If you want to have a healthy, loving relationship, take a look at the way you argue. Studies show that the way you argue can be a predictor of whether your relationship will last. There are basically two destructive fighting styles: yelling and screaming, or stonewalling, which is withdrawing emotionally.
And it doesn’t stop there! In a new study from UC/Berkeley and Northwestern, researchers were able to accurately predict what type of health problems couples would have based on their fighting styles. The study found that shutting down emotionally was linked to muscle tension and stiffness, particularly in the back and neck, while patterns of angry outbursts were associated with a higher risk of cardiovascular problems like chest pain and high blood pressure.
So, how do you change the way you argue? The key to changing the way that you fight is about interrupting where your mind automatically goes.
When we are in an argument, feeling angry, anxious, or sad, and our emotions are out of control, there is a part of our brain that causes us to react before we are even aware of what we are even doing or saying. The amygdala are two almond shaped parts of your brain which are the first to react to emotionally significant events. So, when our emotions are out of control, it is the knee jerk response from this part of our brain that can cause you to over react.
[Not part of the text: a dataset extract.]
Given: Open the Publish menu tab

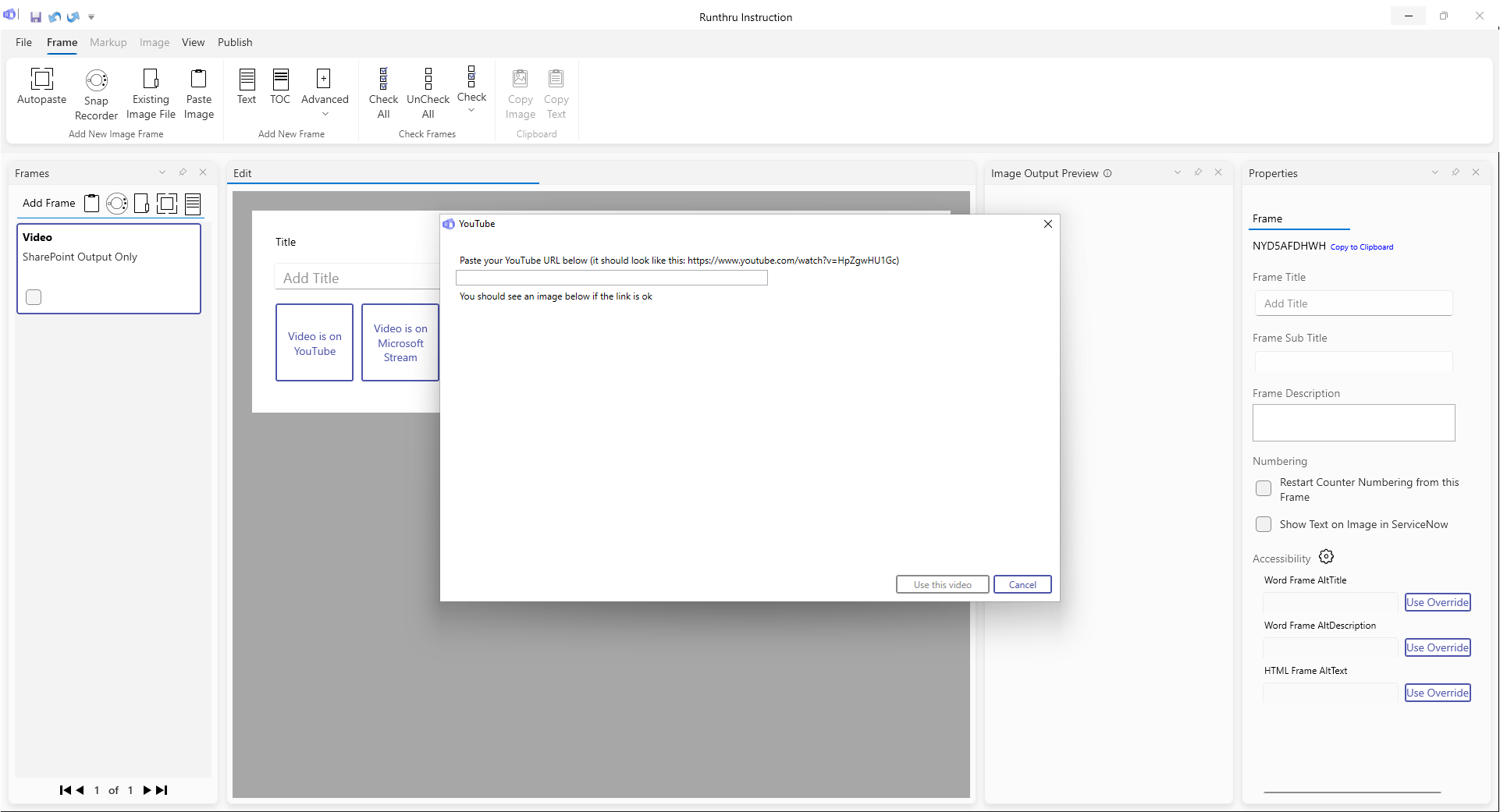Looking at the screenshot, I should (235, 42).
It is this part of the brain that is responsible for our instinctual “Fight-Or-Flight” responses. So it is also the amygdala that triggers us to either fight by becoming angry, or flight by either withdrawing or leaving the situation.
It is this automatic reaction that people need to learn how to interrupt. Who is really in control at the moment you are fighting? Is it YOU or is it your automatic mind that is responding?
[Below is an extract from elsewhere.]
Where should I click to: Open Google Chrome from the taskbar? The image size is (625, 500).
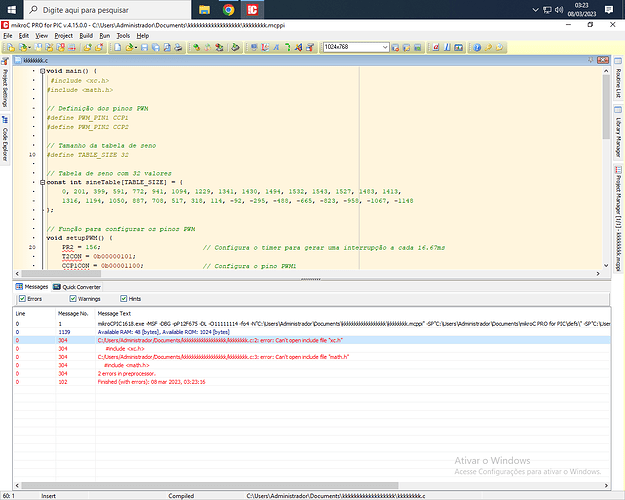228,9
When we fight with our spouse, we automatically try to protect ourselves from deeper pain that is triggered, that we are not even aware of. All human beings have vulnerability at their core. When our reactions are out of control, it is because our deepest core vulnerability is triggered. We are triggered into inadequacy, shame, guilt, abandonment, failure. This is when our defenses are strongest, and the fight or flight response takes over.
You can interrupt the automatic response of the amygdala by learning to re-direct your mind to the pre-frontal regions of the brain, the part of the brain that is responsible for problem solving and processing more complex thoughts.
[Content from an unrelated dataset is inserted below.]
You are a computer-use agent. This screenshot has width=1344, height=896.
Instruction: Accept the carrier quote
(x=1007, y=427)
In other words, you have to consciously use your thoughts to change your behavior. If you stay triggered in your core vulnerability (inadequacy, shame, guilt, abandonment, failure), you will act out your anger against your partner. If you can consciously remember your commitment to the health of your relationship, and your physical and emotional health and well being, YOU can choose how you will fight, rather than leaving it up to your automatic mind.
Here are 5 Ways to practice interrupting the automatic reactions and change your fighting style:
1. BECOME THE OBSERVER: Understand that your reactions are automatic, and become familiar with what you are really feeling when you react automatically. As soon as you recognize that you are automatically responding to a core vulnerability, you become the observer of your reaction, rather than being lost in it. Separating yourself from your automatic reaction is the first step in practicing change.
2. CHOOSE LOVE: In the moment of observation, the possibility of CHOICE becomes available. You can choose to be right or you can choose to be connected. You can choose to continue to stone wall or fight with hostility OR you can choose a different way of being in the argument.
3. TAKE A TIME OUT: Taking a time out allows you to cool off and take time to understand your own reactivity then come back to the conversation calmer.
4. CHOOSE YOUR WORDS: Think about the words you want to use: Be responsible for the inflammatory words you use. Find a different, more effective way to express yourself so that your partner can understand how you feel.
5. LISTEN FROM A “WIN-WIN” RATHER THAN “ME AGAINST YOU”: Seek to understand your partner’s perspective in a way that you are able to understand what he or she is really trying to communicate to you. Repeat back to your partner. “so what I hear you saying is…” and check in with them to see if you got it right!
The bottom line: Changing your fighting style is all about practicing how to become the observer of your automatic mind.